An interesting one for you. We have had a question pass our way from a Network manager who analysis systems (Netflow) has detected a high bandwidth burst during a call between two HDX 7000 endpoints registered locally to a Cisco VCS-C. The VCS-C takes the signalling but the media flows point-to-point. The call was an H.323 call initiated at 1920kbps (with AES encryption, not that this should matter).

 

The netflow looks as through it queries and averages traffic analysis every minute or so, and on one of the UDP conversations between the endpoints it has detected that the bandwidth used rose to 50Mbps - well aboive the 2Mbps that should only be used for the call

 

As I understand the H.323 standard, I don't believe this should not happen and the allocated bandwidth for a call is a "maximum" value.

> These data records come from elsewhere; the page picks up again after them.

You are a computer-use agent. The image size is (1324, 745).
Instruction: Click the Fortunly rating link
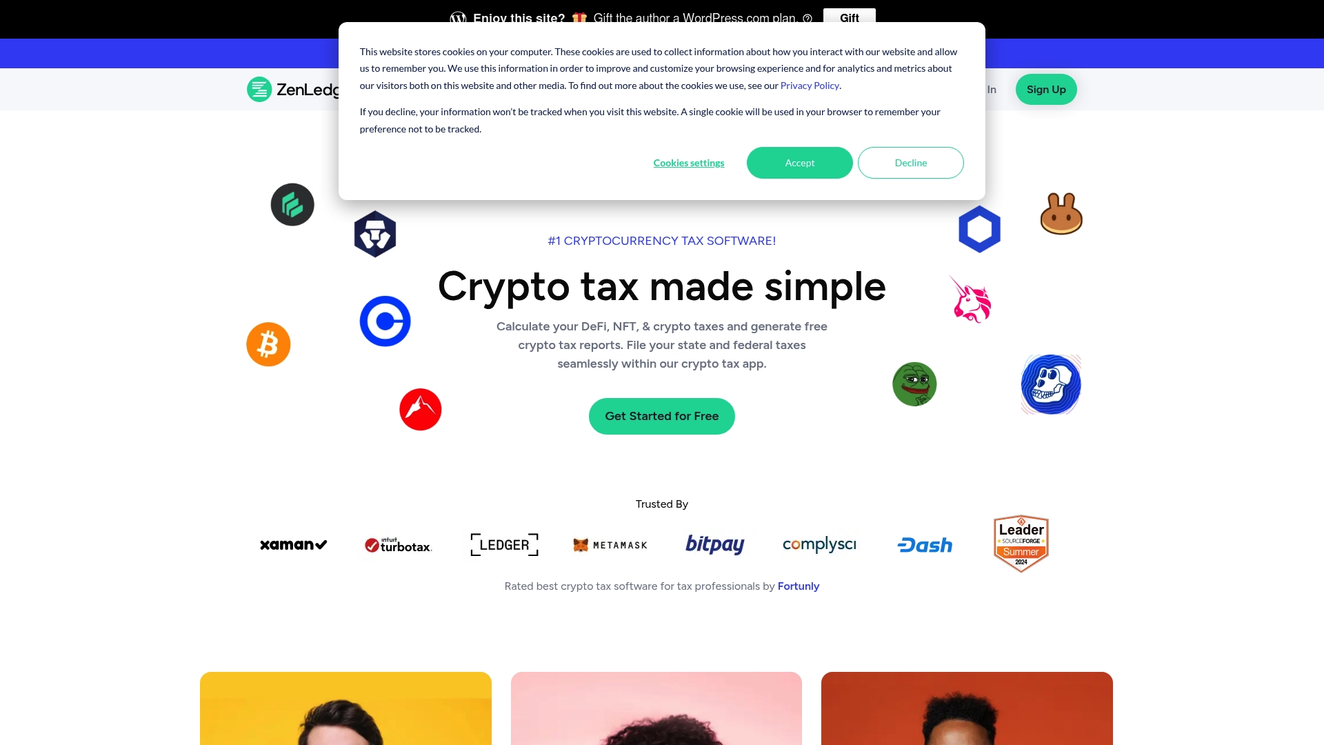click(x=799, y=586)
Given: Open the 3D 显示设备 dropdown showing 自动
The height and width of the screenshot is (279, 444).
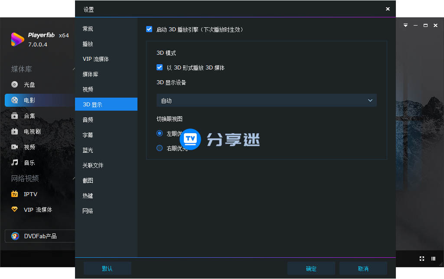Looking at the screenshot, I should tap(266, 100).
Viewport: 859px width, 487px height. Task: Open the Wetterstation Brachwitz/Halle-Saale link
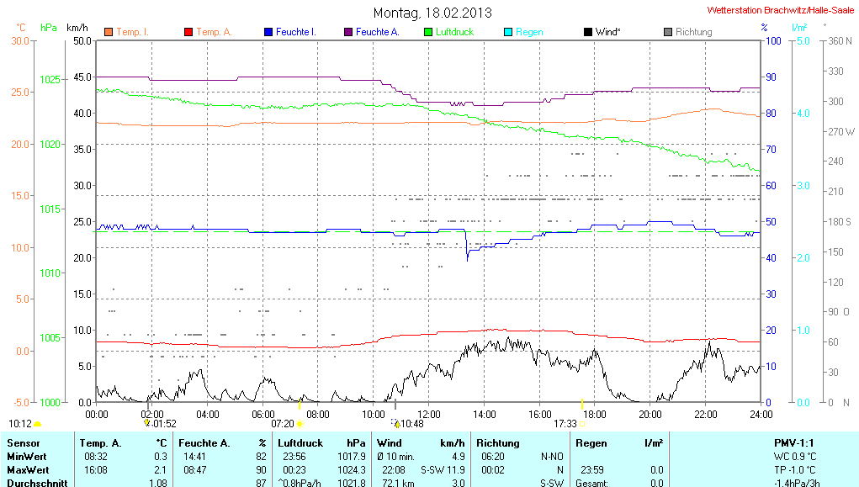[x=781, y=10]
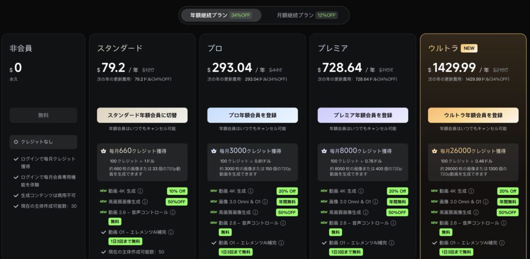Viewport: 530px width, 259px height.
Task: Subscribe with ウルトラ年額会員を登録 button
Action: pyautogui.click(x=473, y=115)
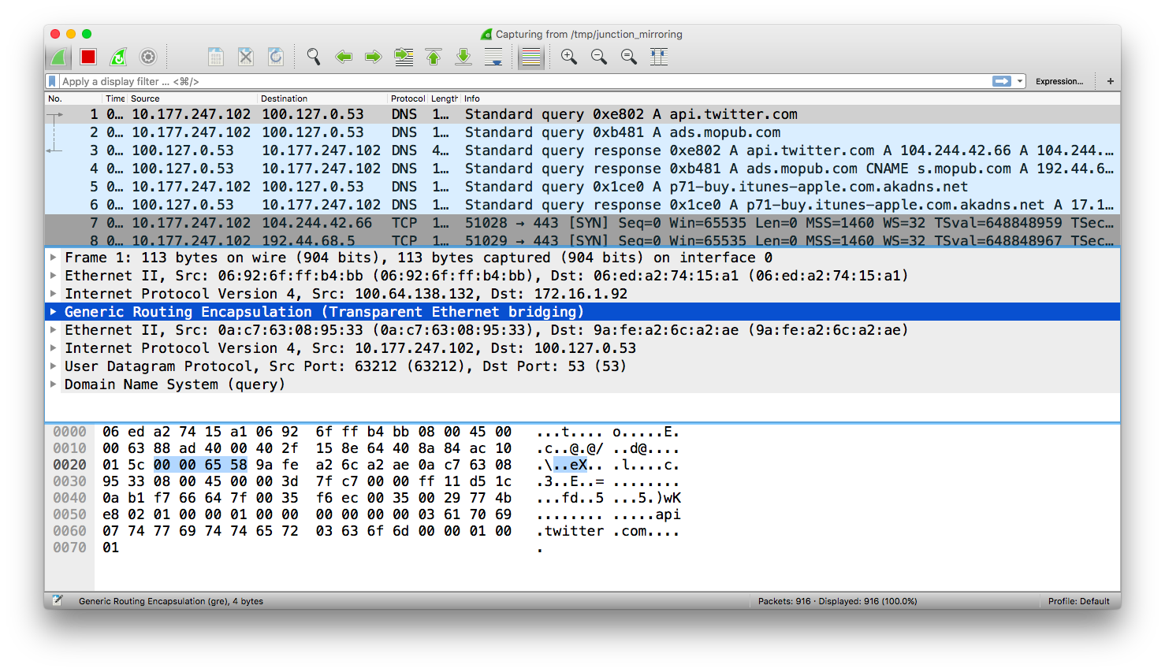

Obviously in the H.320 world (on which H.323 is based), bandwidth is fixed.

 

The devices are on older firmware (3.0.4) and I have now recommended that they upgrade. The source UDP port was 49158 and the destination port was 49174, which is in the RTP/RTCP range, so will be media flow of some description but I'm not sure if the CDR or system logs will show this level of detail to determine which media channel used which port.

 

 

Can anyone offer and ideas? Ware there any known issue on this firmware?

 

Cheers

 

Chris

2 REPLIES 2
HP Recommended

Not sure how to explain this, especially since the HDX 7000 has a maximum bandwidth capability of 2mbps.  I do not know how it could be detected to use more than that unless it was hosting a MP call, then it can get up to 4mpbs.

HP Recommended

Indeed, I don't understand.

 

However, even weirder, we may have seen something similar to this, but this time on a different network and different equipment (possibly involving a Cisco C40). However, the network analysis for this network is not as sophisticated and as such were were unable to determine if the burst traffic was to do with the CODEC or another device. However, I have seen another users report on the Cisco forum report potentially another similar issue.

The only analysis that seem to point directly to the CODEC causing a problem is in this case with the HDXs, however, it is all really odd and I do not know how to explain it.